Des chercheurs ont découvert des communautés microbiennes prospères dans l'un des environnements sous-marins les plus hostiles de la Terre, avec un pH de 12 dans la région de l'avant-arc des Mariannes. En utilisant des biomarqueurs lipidiques, l'équipe a révélé comment ces microbes métabolisent le méthane et le sulfate pour survivre. Ces découvertes suggèrent que de telles conditions extrêmes pourraient refléter des sites où la vie primordiale est apparue.

Dans une étude publiée dans Communications Earth, des scientifiques dirigés par Palash Kumawat du Département de Géosciences de l'Université de Brême ont analysé des carottes de sédiments provenant de volcans de boue dans l'avant-arc des Mariannes. Ces échantillons ont été collectés en 2022 lors de l'Expédition SO 292/2 à bord du Navire de Recherche Sonne, qui a révélé des volcans sous-marins auparavant inconnus.

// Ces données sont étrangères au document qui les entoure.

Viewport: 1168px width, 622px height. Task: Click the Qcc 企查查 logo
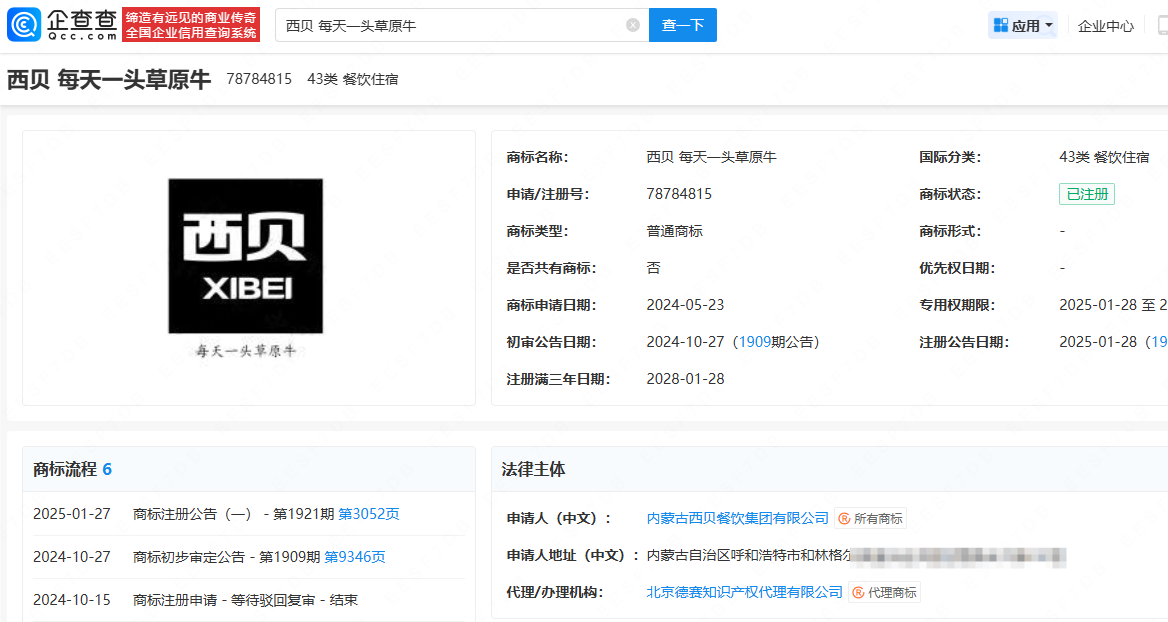pos(62,25)
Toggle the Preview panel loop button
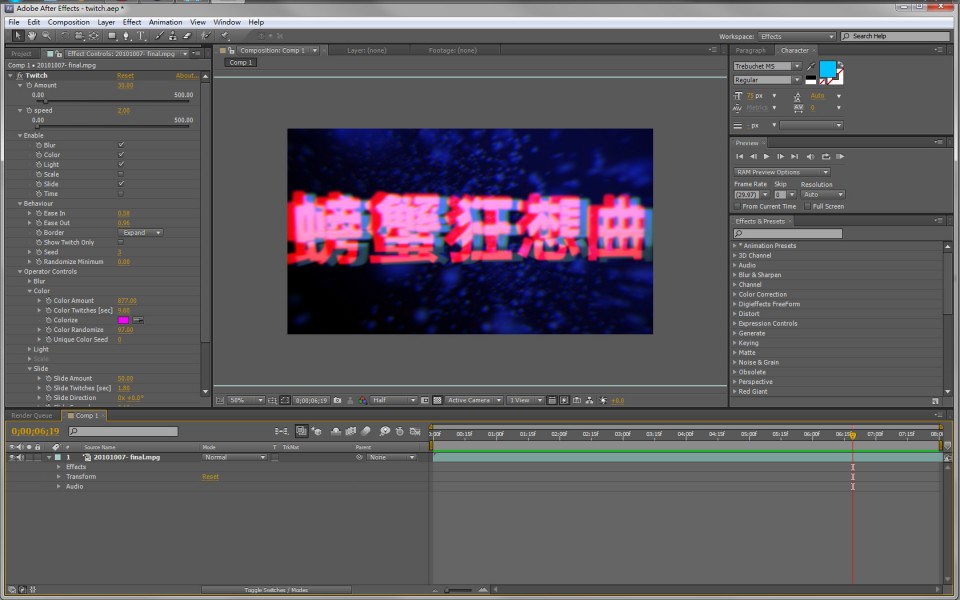This screenshot has width=960, height=600. pyautogui.click(x=826, y=157)
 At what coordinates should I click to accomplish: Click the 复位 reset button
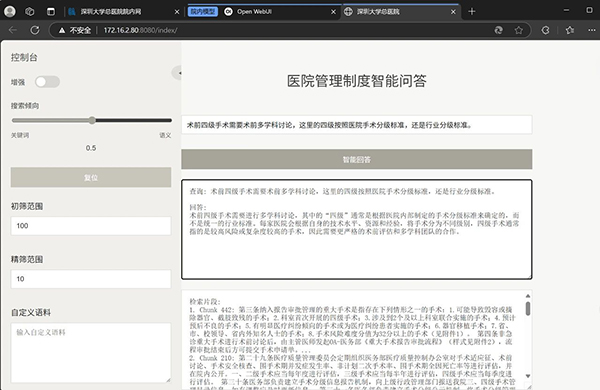91,178
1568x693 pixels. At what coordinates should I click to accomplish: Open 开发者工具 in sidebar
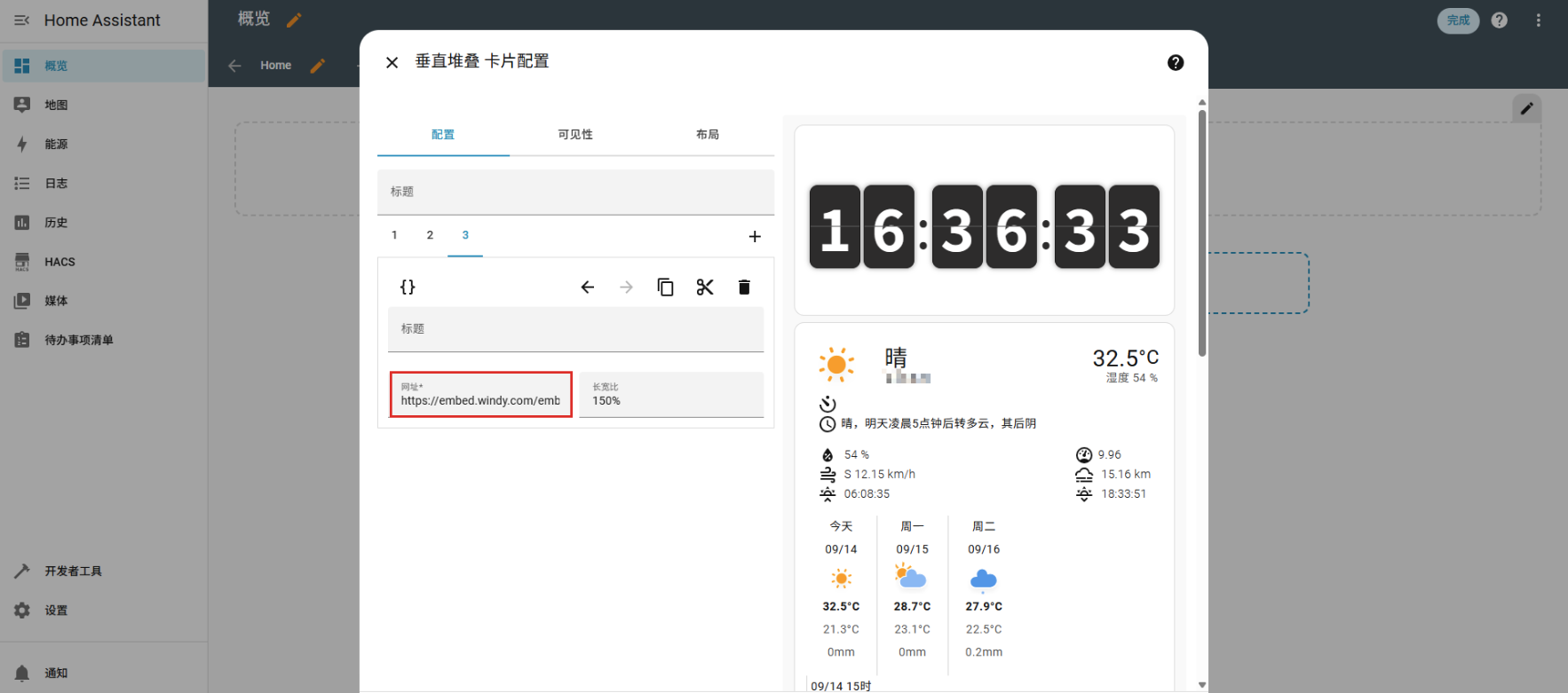point(73,571)
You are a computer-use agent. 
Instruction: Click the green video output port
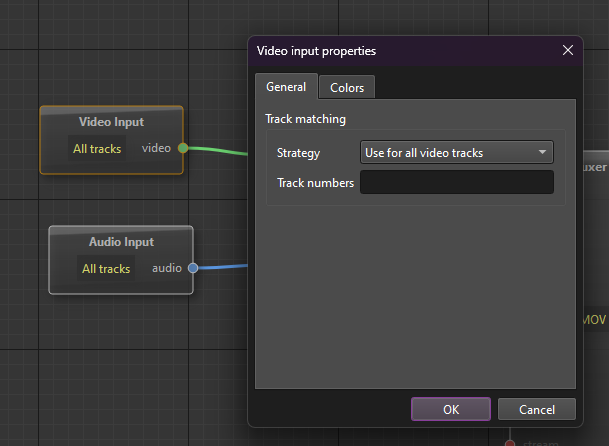coord(183,148)
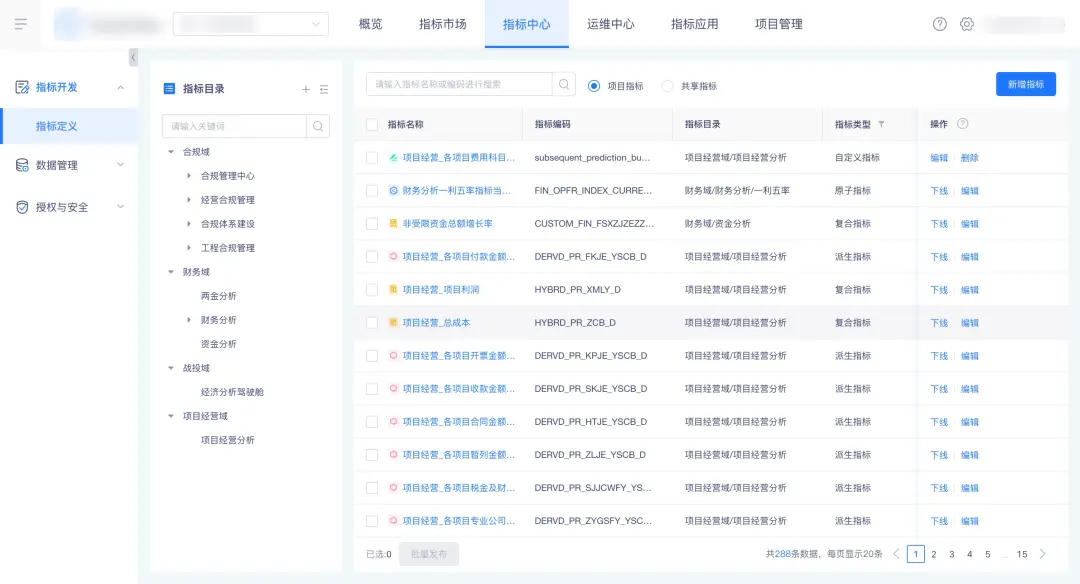Tick checkbox for 项目经营_项目利润 row
This screenshot has height=584, width=1080.
pyautogui.click(x=372, y=290)
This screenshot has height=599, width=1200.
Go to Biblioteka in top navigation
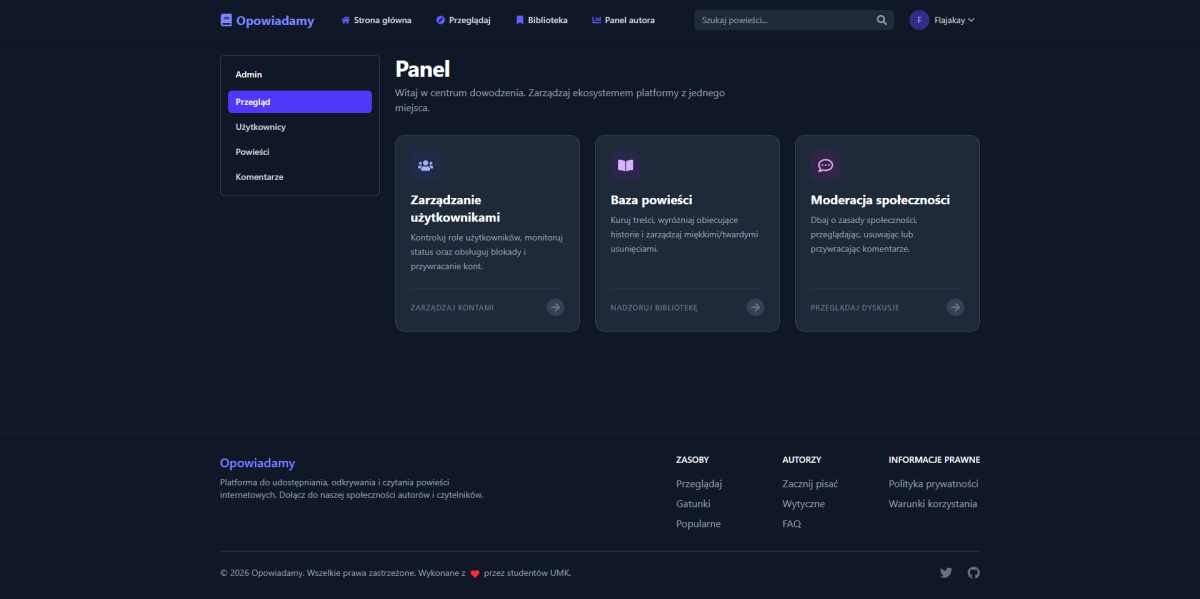(541, 20)
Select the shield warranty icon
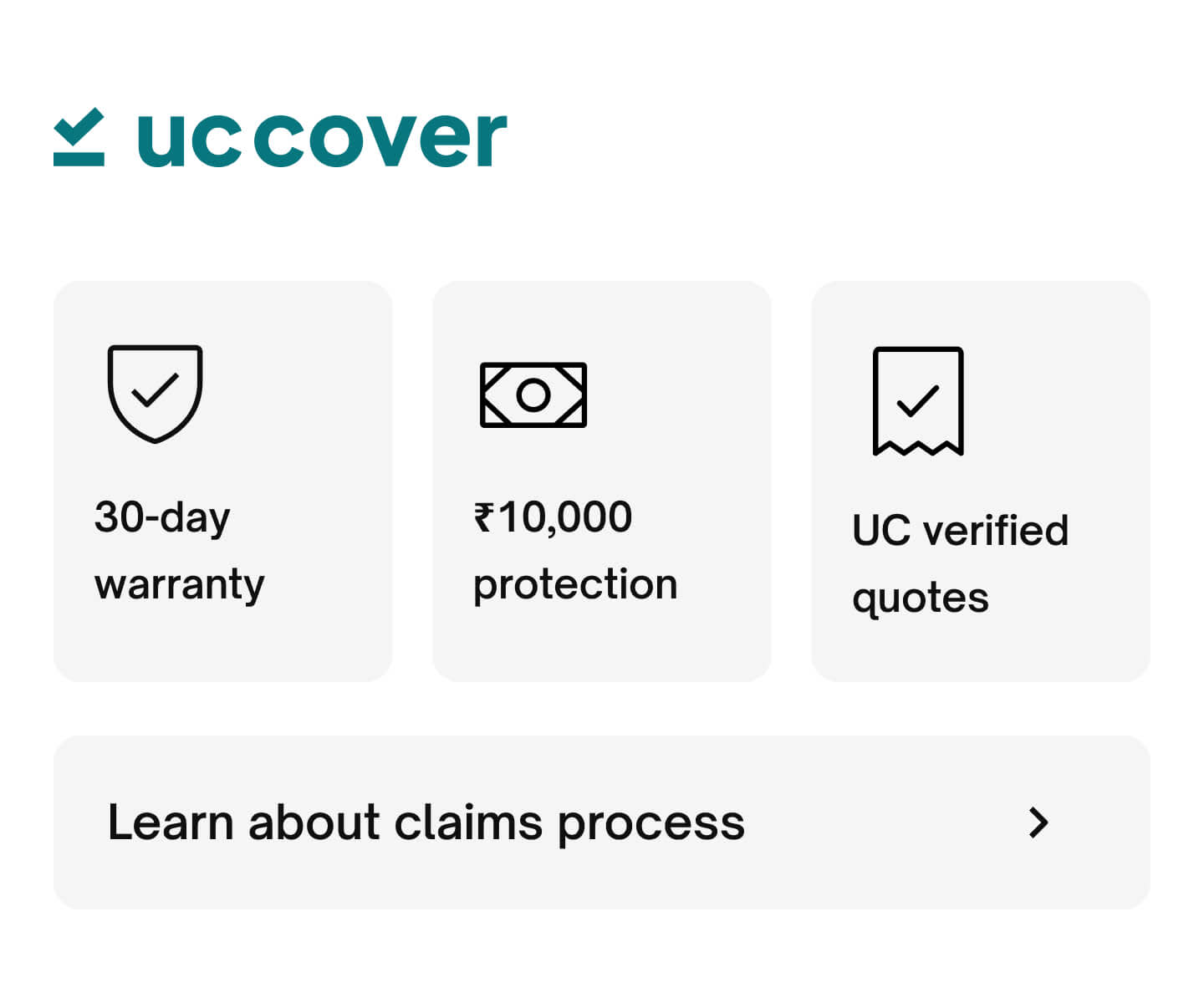Viewport: 1204px width, 1003px height. click(x=155, y=394)
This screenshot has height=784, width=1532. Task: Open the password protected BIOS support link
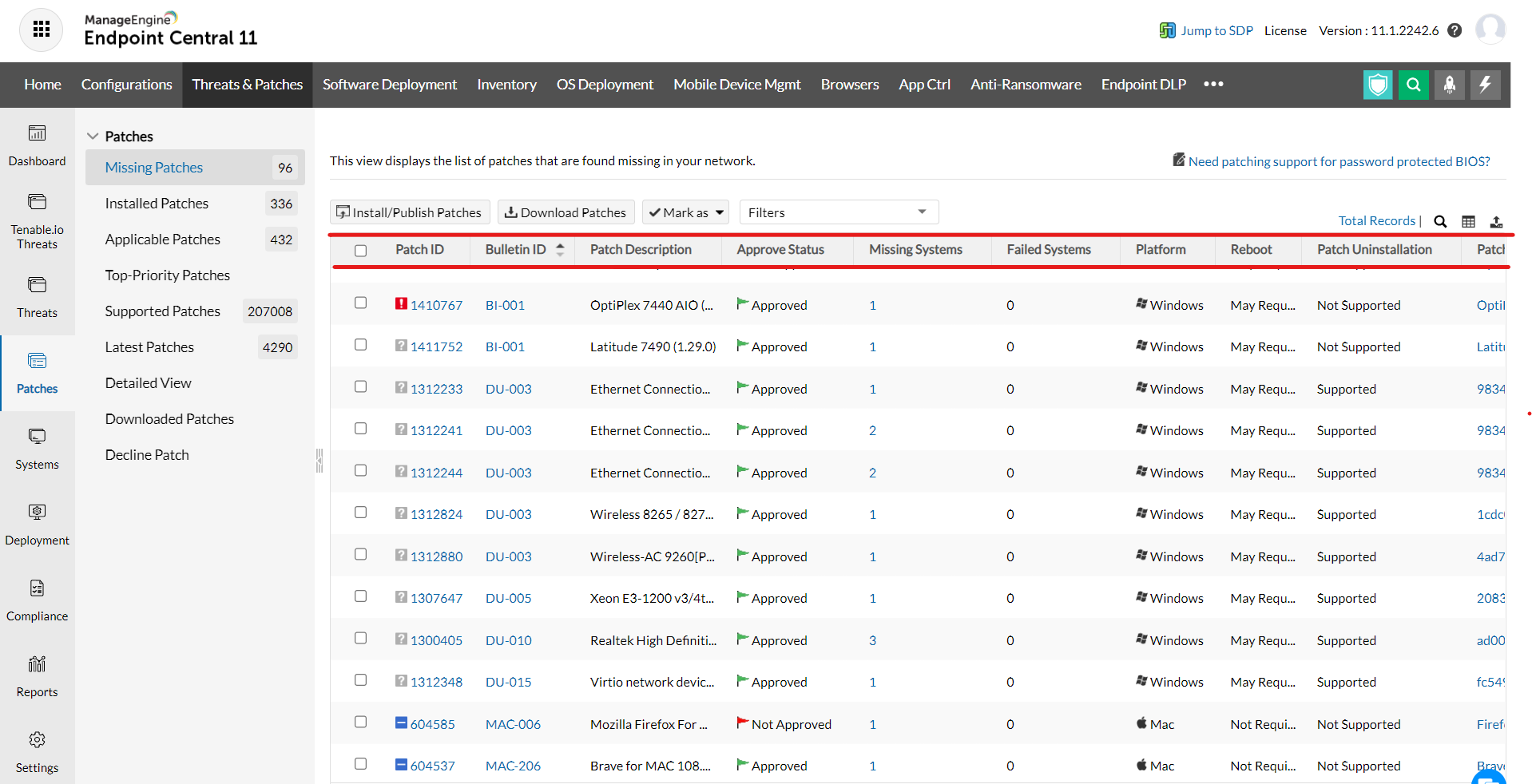[x=1338, y=161]
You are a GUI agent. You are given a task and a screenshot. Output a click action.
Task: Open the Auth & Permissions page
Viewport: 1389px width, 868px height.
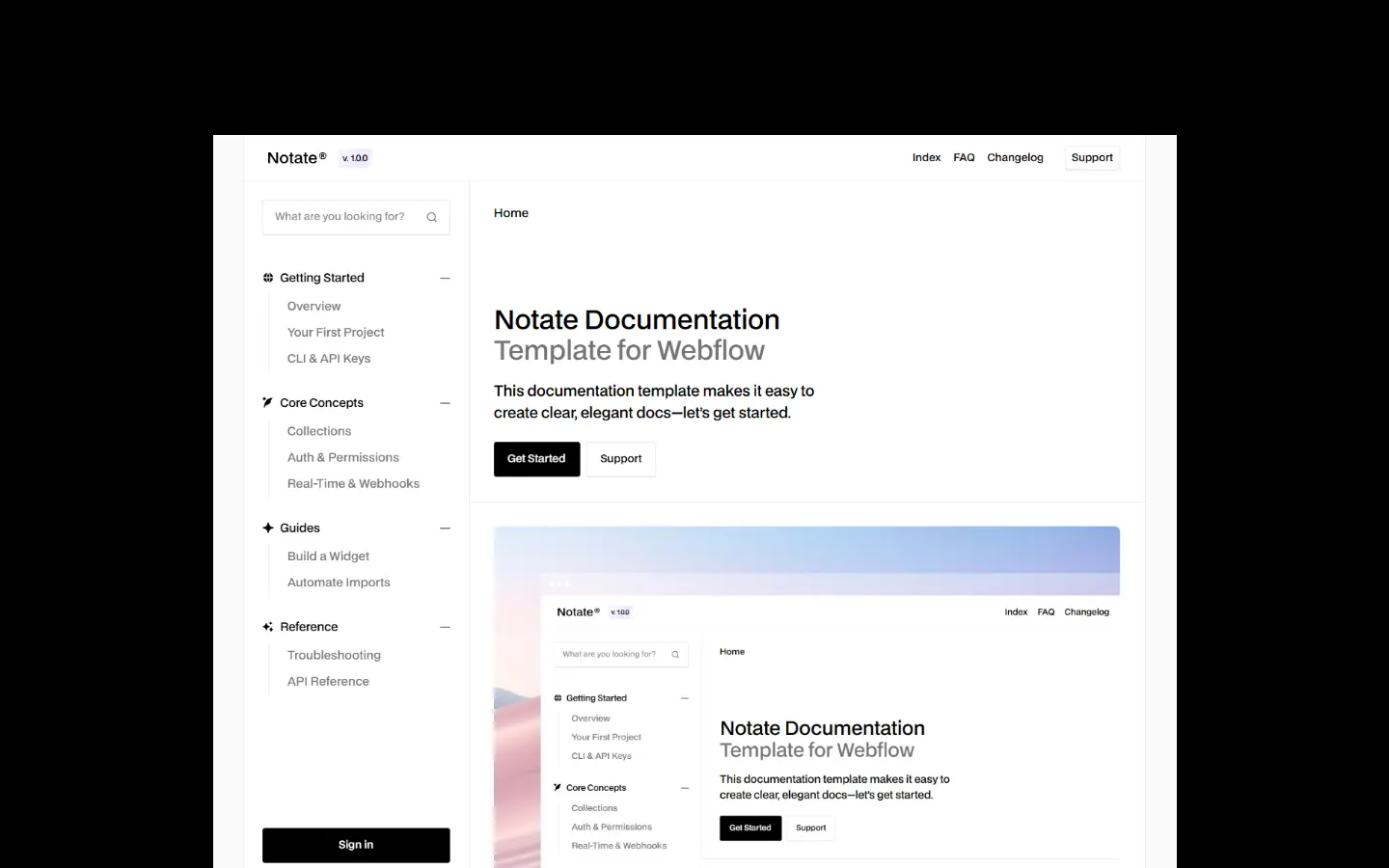coord(342,457)
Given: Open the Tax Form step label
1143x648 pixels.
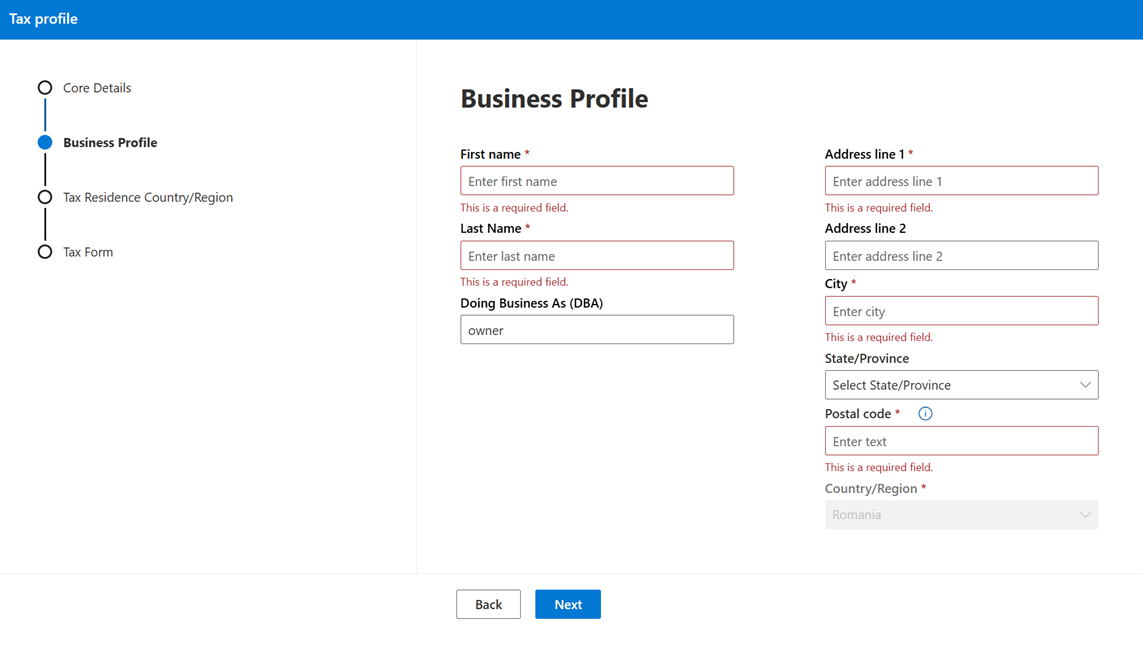Looking at the screenshot, I should [88, 252].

Le pH de 12 de l'environnement le rend exceptionnellement alcalin et hostile, avec une faible biomasse et un déficit en nutriments rendant la détection d'ADN presque impossible. Au lieu de cela, l'équipe s'est appuyée sur des biomarqueurs lipidiques — molécules grasses spécialisées — pour identifier l'activité biologique. "Mais nous avons pu détecter des graisses," a expliqué Kumawat, candidat au doctorat. "Avec l'aide de ces biomarqueurs, nous avons pu obtenir des insights sur les stratégies de survie des microbes métabolisant le méthane et le sulfate dans cet environnement extrême."

Ces microbes forment un écosystème autonome, tirant leur énergie des minéraux dans les roches et des gaz comme le dioxyde de carbone et l'hydrogène pour produire du méthane, un gaz à effet de serre clé. Les biomarqueurs, combinés à des données isotopiques, distinguent les populations microbiennes actives ou récentes des vestiges anciens. "Cette distinction nous aide lorsque nous travaillons dans des zones à biomasse extrêmement faible et déficience en nutriments," a noté Kumawat.

La co-auteure Dr. Florence Schubotz, géochimiste organique au MARUM — Centre pour les Sciences Environnementales Marines de l'Université de Brême — a mis en lumière l'importance de la découverte. "Ce qui est fascinant dans ces résultats est que la vie sous ces conditions extrêmes, comme un pH élevé et de faibles concentrations de carbone organique, soit même possible," a-t-elle déclaré. "Jusqu'à présent, la présence de micro-organismes producteurs de méthane dans ce système était présumée, mais n'avait pas pu être confirmée directement. De plus, il est tout simplement excitant d'obtenir des insights sur un tel habitat microbien car nous soupçonnons que la vie primordiale pourrait être apparue précisément en de tels sites."

La recherche fait partie du Cluster of Excellence "The Ocean Floor—Earth's Uncharted Interface." Les plans futurs incluent la culture de ces microbes dans des incubateurs contrôlés pour étudier leur acquisition de nutriments dans de tels environnements inhospitaliers. Ce travail souligne le rôle des microbes des fonds marins profonds dans le cycle global du carbone et élargit la compréhension des limites de la vie.